If you’ve used yarn rw g sdl before, you might think that things look a a little empty. In the sdl, there’s no mutations, and the services file only exports the findMany query:
Just saw this – and, no, I don’t and wasn’t apart of the early decisions. Adding to the questions, is there a difference between the --services option and the --crud option? I ran a quick test and the generated files seem to be the same. In this case, --services makes more sense to me as --crud makes me also think components… but that might not be universal. Help text could make it all better either way.
I do think generators that are specific to one thing, e.g. component, service, etc, should default to just that one thing. Perhaps someone is using it just to get the boilerplate and will handle the rest manually? But, there are definitely ways to improve this tooling through better docs and CLI help (thanks, @dom!!) and other things like helpful messages at the end of tasks being run. In this case, if someone runs yarn rw g sdl post, the command could end with the ouput Done. \n Did you know you can also generate the corresponding Service CRUD files with the option --services.
Little details and just thinking out loud as I go. But all of these are the types of things people will long term.
If you purely just want the shell of a service we let you create that and it’s up to you to make sure it ties into a model properly. So, it’s generated with the minimum amount of code needed to get that service to exist—the imports and single “getter” to get you started. It’s just creating the boilerplate for you.
Having an SDL without a service wouldn’t work at all, so generating the SDL also generates the service to go with it.
If you generate a scaffold, the whole point is have the CRUD screens, so we need to generate CRUD actions in the sdl and service to get those to work.
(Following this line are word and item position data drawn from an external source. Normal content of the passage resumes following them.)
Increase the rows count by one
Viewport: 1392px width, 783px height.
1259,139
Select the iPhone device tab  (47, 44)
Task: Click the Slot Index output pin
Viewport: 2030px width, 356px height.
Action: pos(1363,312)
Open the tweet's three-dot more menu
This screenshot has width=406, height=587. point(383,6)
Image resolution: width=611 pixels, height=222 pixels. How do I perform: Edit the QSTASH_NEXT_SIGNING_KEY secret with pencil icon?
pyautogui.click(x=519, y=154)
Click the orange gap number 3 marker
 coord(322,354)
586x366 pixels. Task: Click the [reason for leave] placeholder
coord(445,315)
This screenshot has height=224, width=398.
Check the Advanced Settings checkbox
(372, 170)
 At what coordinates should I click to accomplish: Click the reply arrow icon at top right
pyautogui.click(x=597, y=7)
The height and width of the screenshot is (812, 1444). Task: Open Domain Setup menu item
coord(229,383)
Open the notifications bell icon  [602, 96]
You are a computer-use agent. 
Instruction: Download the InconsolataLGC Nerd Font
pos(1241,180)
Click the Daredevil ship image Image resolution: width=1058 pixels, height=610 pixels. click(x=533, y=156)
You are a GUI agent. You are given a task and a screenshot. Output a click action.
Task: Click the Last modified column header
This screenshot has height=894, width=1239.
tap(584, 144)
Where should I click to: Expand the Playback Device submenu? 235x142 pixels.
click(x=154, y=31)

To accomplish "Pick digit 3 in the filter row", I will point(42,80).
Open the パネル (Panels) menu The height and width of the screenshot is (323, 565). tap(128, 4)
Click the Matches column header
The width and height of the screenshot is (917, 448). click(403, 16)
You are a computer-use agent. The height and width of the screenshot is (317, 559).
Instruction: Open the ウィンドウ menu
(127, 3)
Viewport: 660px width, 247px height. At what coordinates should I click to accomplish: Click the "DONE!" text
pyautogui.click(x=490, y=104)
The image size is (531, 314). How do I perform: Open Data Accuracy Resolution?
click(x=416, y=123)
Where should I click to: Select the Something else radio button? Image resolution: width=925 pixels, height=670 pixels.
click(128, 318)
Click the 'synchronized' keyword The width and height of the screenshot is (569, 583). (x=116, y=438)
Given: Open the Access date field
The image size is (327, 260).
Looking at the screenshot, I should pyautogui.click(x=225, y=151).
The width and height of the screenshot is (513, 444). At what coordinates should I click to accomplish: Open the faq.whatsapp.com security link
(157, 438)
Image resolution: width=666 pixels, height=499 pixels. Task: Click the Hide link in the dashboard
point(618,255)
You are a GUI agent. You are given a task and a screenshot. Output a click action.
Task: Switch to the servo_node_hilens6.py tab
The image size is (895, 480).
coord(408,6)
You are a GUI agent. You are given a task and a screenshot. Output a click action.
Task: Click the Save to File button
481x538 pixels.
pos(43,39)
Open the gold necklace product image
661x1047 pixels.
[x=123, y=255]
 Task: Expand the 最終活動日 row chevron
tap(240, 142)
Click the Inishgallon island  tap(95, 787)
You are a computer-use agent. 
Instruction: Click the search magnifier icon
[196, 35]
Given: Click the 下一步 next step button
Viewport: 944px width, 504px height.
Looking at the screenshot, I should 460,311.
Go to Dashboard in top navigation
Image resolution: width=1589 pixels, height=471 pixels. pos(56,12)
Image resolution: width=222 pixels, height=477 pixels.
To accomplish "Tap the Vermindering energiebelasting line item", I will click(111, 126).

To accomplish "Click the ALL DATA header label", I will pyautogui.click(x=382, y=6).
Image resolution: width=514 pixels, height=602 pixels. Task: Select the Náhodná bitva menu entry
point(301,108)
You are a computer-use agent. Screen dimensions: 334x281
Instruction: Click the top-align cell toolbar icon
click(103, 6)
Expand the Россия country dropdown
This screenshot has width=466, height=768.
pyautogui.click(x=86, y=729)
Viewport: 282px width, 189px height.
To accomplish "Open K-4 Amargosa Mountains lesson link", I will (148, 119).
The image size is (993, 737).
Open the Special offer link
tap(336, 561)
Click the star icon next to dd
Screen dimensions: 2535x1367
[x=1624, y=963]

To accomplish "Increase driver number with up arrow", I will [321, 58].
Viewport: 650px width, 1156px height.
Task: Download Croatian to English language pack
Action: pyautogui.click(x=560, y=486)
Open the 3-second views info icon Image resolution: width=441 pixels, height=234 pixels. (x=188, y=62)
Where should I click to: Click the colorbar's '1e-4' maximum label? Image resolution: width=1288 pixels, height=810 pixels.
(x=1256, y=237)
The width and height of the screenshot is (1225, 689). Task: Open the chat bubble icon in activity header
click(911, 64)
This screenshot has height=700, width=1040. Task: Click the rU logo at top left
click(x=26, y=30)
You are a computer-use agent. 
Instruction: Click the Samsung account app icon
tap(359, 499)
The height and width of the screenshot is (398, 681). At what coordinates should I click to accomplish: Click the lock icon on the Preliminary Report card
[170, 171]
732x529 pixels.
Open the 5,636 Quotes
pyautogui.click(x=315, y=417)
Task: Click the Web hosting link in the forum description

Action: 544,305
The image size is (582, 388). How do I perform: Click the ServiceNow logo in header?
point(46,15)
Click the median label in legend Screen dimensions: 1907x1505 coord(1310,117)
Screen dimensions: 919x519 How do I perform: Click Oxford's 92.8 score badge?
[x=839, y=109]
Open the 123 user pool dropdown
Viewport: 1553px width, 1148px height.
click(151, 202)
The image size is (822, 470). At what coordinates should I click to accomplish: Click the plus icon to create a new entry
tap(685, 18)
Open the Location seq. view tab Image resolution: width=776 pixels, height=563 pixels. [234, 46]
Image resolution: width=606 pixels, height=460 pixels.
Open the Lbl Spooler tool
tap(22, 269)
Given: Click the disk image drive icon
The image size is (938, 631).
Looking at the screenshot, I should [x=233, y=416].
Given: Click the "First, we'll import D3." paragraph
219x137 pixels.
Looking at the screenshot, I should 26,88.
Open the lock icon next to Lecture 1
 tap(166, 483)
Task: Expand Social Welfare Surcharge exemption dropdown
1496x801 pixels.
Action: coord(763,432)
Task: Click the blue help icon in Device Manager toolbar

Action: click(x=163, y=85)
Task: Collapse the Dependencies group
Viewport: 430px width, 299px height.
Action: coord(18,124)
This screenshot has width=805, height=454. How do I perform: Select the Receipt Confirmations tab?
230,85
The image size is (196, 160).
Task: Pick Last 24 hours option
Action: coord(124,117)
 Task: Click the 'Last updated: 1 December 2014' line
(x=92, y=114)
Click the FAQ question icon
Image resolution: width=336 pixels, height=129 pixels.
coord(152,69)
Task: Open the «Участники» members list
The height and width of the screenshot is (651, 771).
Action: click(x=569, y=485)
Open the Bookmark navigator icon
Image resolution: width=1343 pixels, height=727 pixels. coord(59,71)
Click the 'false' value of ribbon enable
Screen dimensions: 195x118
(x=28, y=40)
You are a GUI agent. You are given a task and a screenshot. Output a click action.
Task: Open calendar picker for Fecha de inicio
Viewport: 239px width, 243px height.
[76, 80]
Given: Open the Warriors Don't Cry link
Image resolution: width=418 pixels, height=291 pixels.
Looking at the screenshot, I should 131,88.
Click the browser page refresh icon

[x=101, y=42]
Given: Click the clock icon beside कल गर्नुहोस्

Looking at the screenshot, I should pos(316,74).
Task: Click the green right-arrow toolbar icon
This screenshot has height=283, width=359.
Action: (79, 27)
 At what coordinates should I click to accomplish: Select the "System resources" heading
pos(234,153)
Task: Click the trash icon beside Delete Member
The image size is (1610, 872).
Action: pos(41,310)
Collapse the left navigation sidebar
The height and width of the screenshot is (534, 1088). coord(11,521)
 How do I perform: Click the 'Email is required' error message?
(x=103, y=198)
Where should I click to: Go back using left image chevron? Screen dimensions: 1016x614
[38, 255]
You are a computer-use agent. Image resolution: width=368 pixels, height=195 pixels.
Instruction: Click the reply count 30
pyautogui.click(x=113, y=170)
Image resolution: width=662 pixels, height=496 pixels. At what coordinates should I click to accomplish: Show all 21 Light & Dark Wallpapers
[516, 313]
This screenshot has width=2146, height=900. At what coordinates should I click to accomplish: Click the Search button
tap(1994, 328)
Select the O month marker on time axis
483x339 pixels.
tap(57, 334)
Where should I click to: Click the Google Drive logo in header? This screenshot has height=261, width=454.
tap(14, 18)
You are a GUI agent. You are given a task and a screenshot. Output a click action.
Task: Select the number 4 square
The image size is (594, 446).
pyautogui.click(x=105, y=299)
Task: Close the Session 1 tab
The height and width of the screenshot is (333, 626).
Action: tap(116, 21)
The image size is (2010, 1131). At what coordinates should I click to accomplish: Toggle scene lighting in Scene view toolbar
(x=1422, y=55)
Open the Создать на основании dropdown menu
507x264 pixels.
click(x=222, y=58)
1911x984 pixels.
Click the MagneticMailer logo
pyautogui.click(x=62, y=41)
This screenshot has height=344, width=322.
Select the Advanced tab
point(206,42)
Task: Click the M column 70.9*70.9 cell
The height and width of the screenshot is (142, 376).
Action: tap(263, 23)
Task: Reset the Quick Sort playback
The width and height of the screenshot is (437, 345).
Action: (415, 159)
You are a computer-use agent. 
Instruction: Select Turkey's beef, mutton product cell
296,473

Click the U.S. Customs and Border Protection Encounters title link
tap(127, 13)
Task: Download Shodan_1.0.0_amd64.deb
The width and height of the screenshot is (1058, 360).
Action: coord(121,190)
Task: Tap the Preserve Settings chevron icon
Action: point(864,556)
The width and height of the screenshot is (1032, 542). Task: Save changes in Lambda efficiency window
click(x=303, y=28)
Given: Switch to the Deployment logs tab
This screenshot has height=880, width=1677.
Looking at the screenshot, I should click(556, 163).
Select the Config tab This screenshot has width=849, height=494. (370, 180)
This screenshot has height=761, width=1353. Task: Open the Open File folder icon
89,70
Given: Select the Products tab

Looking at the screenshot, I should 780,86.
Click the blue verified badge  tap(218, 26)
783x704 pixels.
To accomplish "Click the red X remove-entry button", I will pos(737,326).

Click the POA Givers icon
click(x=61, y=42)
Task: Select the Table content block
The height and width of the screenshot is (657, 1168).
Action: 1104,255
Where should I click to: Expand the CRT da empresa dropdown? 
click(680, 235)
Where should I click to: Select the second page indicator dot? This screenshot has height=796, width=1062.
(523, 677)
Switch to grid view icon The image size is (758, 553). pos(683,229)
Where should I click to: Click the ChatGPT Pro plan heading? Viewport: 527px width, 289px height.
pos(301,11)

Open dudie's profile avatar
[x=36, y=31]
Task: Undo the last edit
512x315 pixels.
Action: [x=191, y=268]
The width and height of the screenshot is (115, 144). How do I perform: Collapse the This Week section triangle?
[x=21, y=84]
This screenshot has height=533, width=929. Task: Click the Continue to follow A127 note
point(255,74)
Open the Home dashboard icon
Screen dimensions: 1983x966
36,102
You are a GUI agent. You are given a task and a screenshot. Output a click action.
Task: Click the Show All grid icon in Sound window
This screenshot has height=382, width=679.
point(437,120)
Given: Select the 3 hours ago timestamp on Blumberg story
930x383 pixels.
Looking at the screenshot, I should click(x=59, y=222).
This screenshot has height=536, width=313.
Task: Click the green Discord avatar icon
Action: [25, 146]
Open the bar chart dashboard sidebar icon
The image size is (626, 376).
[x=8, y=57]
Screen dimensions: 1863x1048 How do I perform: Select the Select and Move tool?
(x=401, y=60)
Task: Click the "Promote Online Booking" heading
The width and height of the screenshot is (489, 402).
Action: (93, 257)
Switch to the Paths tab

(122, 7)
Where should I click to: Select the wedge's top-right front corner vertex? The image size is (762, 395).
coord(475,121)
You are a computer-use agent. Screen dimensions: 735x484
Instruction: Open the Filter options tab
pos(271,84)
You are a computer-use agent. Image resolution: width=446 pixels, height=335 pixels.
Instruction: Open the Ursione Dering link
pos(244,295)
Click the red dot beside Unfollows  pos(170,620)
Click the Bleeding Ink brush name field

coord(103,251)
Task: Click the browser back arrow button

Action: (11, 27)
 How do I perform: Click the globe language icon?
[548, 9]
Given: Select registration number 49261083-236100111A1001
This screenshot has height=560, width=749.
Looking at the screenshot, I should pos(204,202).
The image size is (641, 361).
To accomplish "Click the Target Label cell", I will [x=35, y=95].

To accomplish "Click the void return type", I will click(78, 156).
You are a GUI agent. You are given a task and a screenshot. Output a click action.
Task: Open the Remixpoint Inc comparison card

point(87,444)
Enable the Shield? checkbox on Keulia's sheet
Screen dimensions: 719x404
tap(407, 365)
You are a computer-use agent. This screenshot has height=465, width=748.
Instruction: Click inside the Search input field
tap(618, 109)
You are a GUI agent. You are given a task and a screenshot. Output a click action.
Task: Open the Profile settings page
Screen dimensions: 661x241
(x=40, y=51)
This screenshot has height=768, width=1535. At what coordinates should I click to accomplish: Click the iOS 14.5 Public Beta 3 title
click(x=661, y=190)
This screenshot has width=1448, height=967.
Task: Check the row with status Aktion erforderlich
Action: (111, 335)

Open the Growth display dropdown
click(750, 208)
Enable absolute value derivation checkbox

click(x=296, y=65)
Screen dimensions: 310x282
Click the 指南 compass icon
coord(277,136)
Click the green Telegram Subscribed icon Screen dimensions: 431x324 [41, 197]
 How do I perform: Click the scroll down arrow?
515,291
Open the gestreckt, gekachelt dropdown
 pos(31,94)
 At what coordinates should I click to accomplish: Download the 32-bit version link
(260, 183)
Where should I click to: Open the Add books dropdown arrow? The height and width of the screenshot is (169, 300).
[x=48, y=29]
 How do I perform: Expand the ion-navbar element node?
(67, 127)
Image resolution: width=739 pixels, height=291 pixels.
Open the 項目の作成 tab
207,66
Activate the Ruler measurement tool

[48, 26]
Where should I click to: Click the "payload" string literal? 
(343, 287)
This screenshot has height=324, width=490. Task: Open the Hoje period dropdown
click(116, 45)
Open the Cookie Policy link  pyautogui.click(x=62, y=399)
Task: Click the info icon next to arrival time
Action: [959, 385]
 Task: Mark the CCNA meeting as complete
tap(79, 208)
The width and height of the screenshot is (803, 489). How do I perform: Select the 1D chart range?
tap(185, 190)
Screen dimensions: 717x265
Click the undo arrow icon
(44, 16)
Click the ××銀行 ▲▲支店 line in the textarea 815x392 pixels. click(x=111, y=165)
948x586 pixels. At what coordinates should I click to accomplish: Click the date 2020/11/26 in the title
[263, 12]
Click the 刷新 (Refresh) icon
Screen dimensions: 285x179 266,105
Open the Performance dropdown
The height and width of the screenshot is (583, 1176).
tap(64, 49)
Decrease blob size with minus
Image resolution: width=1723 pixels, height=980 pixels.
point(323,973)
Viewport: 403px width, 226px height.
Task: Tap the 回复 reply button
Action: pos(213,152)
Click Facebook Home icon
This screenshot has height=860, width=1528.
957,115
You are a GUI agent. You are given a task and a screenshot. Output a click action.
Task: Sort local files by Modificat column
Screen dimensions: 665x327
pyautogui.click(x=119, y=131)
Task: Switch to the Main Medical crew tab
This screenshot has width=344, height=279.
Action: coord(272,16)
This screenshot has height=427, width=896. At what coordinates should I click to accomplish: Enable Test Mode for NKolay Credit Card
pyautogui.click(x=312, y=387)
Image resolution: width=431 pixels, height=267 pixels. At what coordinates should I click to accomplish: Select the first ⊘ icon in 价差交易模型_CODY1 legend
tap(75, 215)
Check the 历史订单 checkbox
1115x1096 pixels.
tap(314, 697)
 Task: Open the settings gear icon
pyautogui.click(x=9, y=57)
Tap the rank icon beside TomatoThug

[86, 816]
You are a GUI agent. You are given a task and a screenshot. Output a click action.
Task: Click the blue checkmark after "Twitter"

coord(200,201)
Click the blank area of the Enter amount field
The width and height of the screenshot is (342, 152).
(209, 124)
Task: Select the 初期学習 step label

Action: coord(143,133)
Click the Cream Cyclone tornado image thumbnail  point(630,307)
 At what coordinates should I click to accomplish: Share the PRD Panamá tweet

So the idea was that by default a generator creates the minimum amount of code to get you started, then we added functionality like --crud because other generators down the line needed that. But users are free to get the additional functionality of --crud if needed.
My philosophy is that beginners will be creating scaffolds so we create all kinds of code for you. Experienced users will probably just use generators to create the boilerplate stuff, and the less code you include in there means less code you need to rip out later because it doesn’t match what you’re trying to do. So the default usage of the more “advanced” generators (raw SDL and services) are more catered to those experienced users since they’ll be the ones using them.
Question about the following code from sdl.js, are we actually using the services option even though it’s default set to ‘true’? Wondering if this is a remnant from refactoring to Yargs:
Yeah it doesn’t seem like the services option is being explicitly referenced here, I would think we can just drop it? If you go to the actual files function I think the service files are built there and included in the list of files that are returned?